The second story is about a mother and a girl. The mother is from a small village. Hard life, alcoholic husband, domestic violence. Daughter needs constant psychotherapeutic help because of depression and suicide attempts. In the midst of chaos, even socially advantaged people get lost and fall into a stupor. The evacuation of this family was particularly difficult. I coordinated the crossing over the phone with the mother, who was completely lost and didn’t know what to do. At the same time a psychotherapist worked with the girl and stabilized her psychologically. At that moment, the psychotherapist was in a bomb shelter in the center of Kiev! The family is safe in Germany now and they are being helped by the leading psychotherapists in the country. They are going to be fine.
Yesterday we took another group out. A mother and son with special needs from Kharkov. And a young girl from Brovary (a suburb of Kyiv where the fighting is going on right now). They are safe in Riga, but need psychological rehabilitation after experiencing the horror of war.
Next week we are sending a large shipment of food and hygiene products (including diapers for children) from our friends in Finland to Ukraine near the city of Mariupol. It will be received by a friendly church, which these days is taking people out and helping in the region where the worst battles are being fought. Mariupol has already been compared to the besieged Leningrad. The city is isolated from the outside world, people there lack water and food. There are not even enough resources to bury all the dead.
Here is what my friend, Pastor Gennady Mokhnenko, writes: «The real number of dead residents of the besieged Mariupol is several thousand. The figure of 1300 people, officially confirmed, is far from reality… Russian scumbags destroyed a huge number of houses, the ruins of which no one can physically dismantle. Many of those killed by the Russians are simply buried wherever they can. However, Mariupol is holding its ground and is not surrendering to the Rascist Nellyudes. The Ukrainian army is beating the enemy hard on the approaches to the city. All they can do is destroy women and children with rockets. The operation to «liberate» Mariupol by the Russian «world» is a real crime against humanity. Descendants will curse their Russian fathers who did all this…

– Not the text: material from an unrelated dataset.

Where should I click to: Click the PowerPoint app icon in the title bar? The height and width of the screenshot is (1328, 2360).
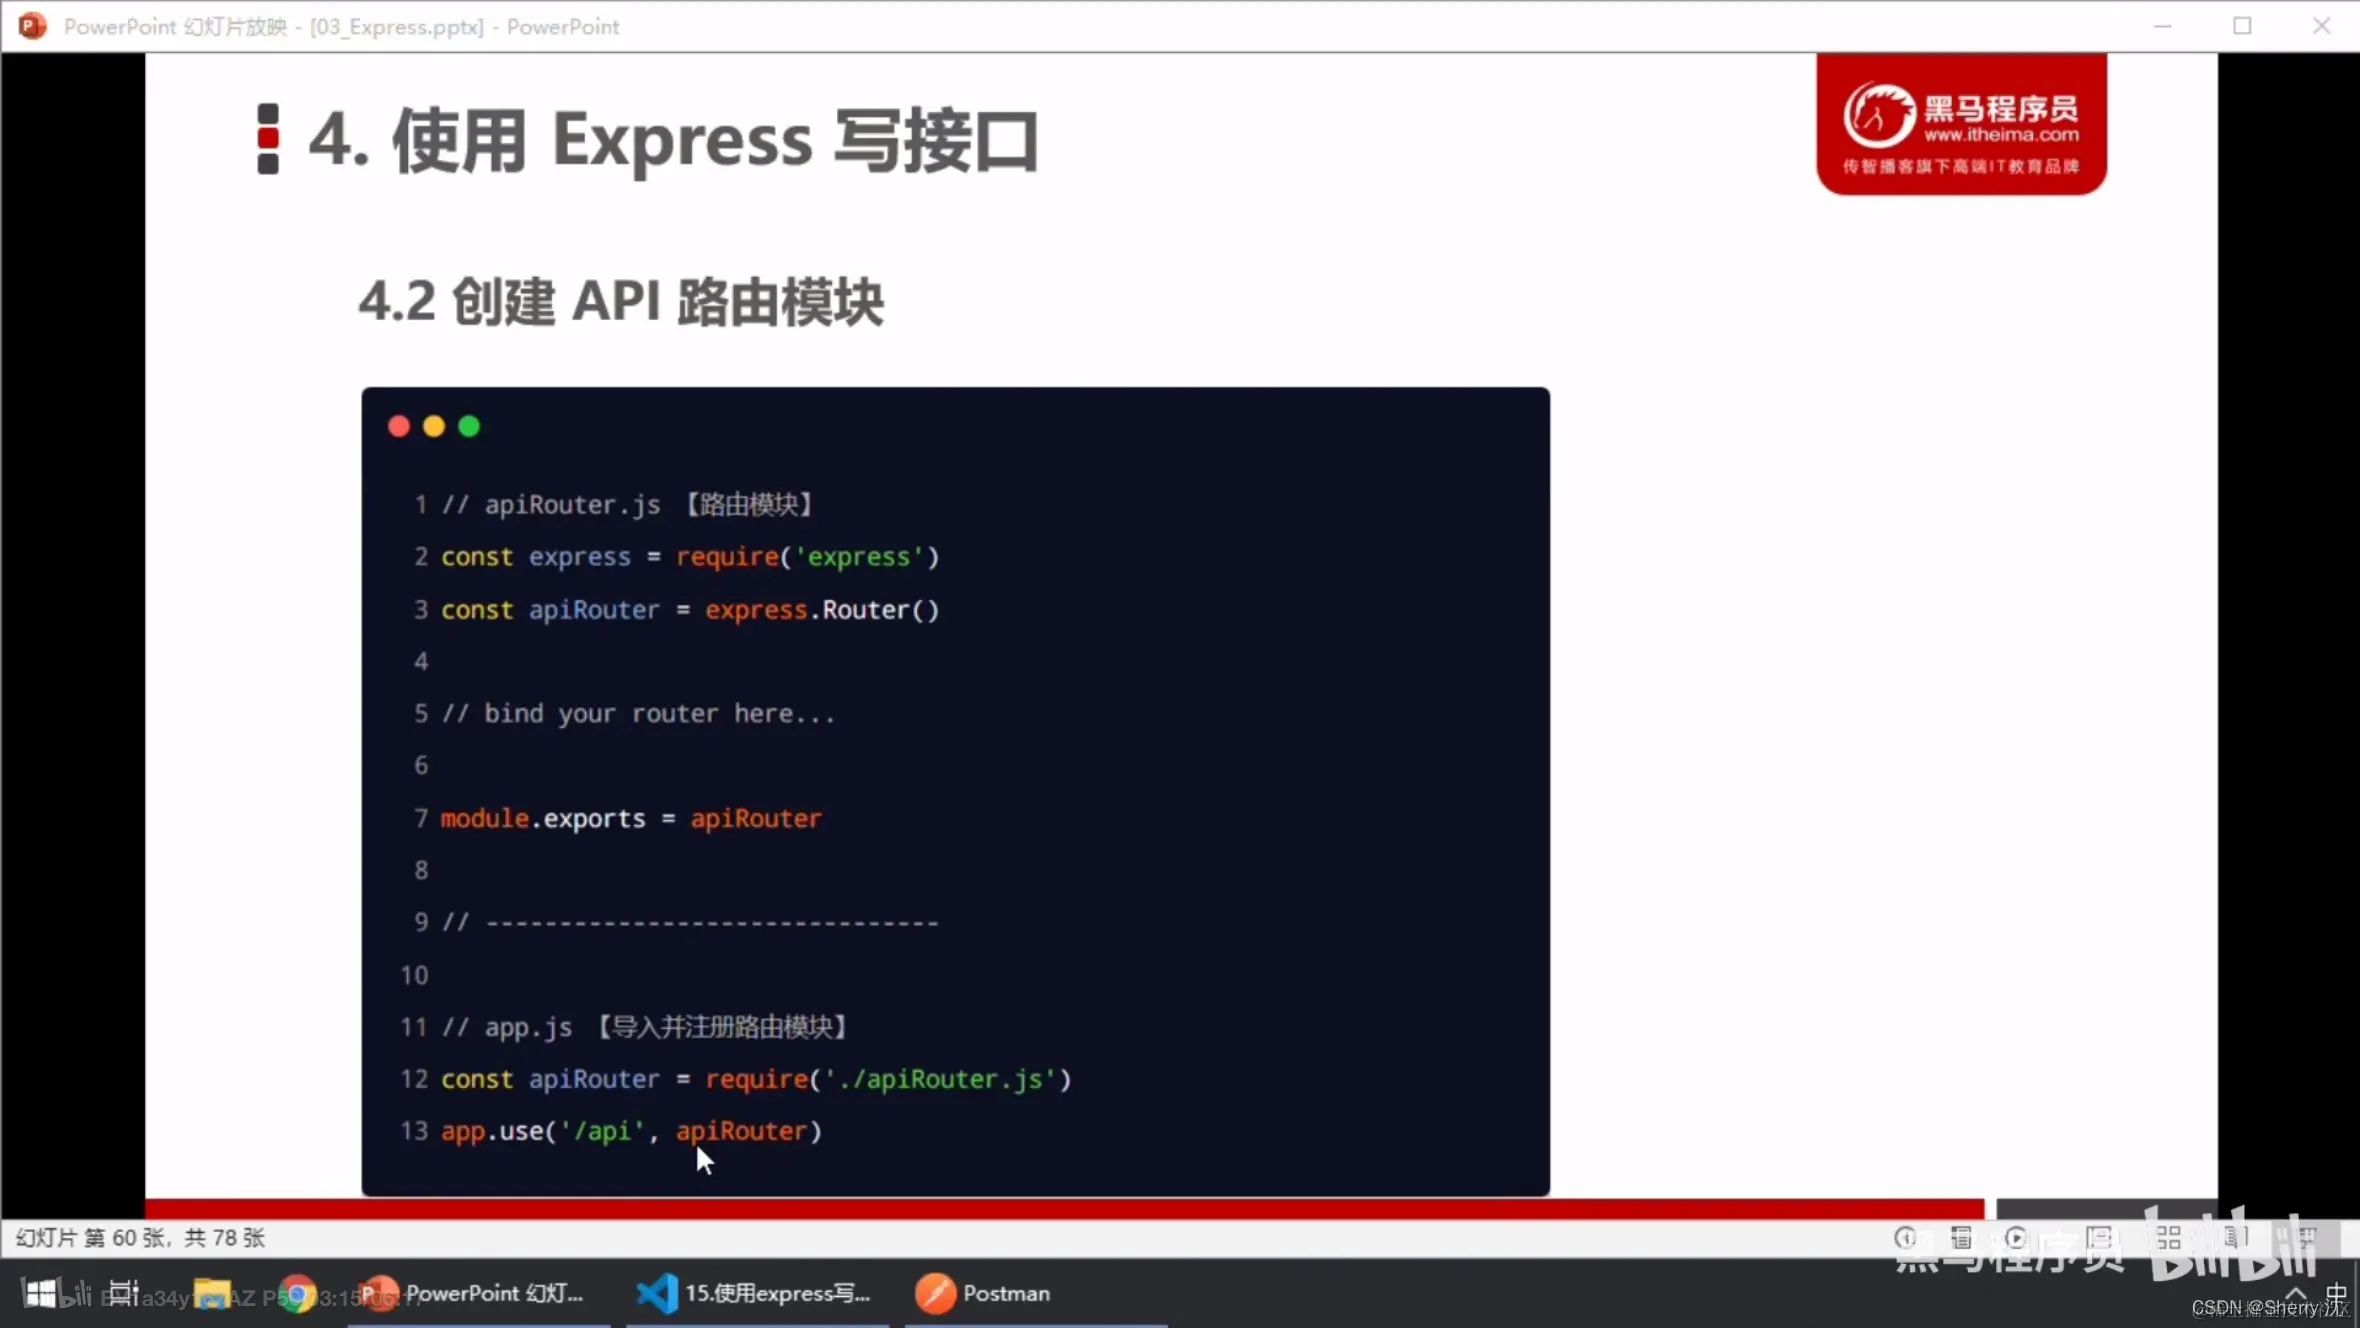[32, 26]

Yesterday’s aerial bombing of the city hospital and maternity ward is a separate article in a future tribunal.
The whole world saw footage of the bombing of a maternity hospital in Mariupol. Many cities in Ukraine are turning into ruins, the Russian army is committing atrocities, more than 2 million refugees have already arrived in Europe, more than 7 million are expected in the coming months! This is the largest humanitarian disaster in Europe since World War II.
We will continue to help people, we believe that God will find people who will support financially the humanitarian mission from Latvia in Ukraine. We labor and pray! Ora et Labora!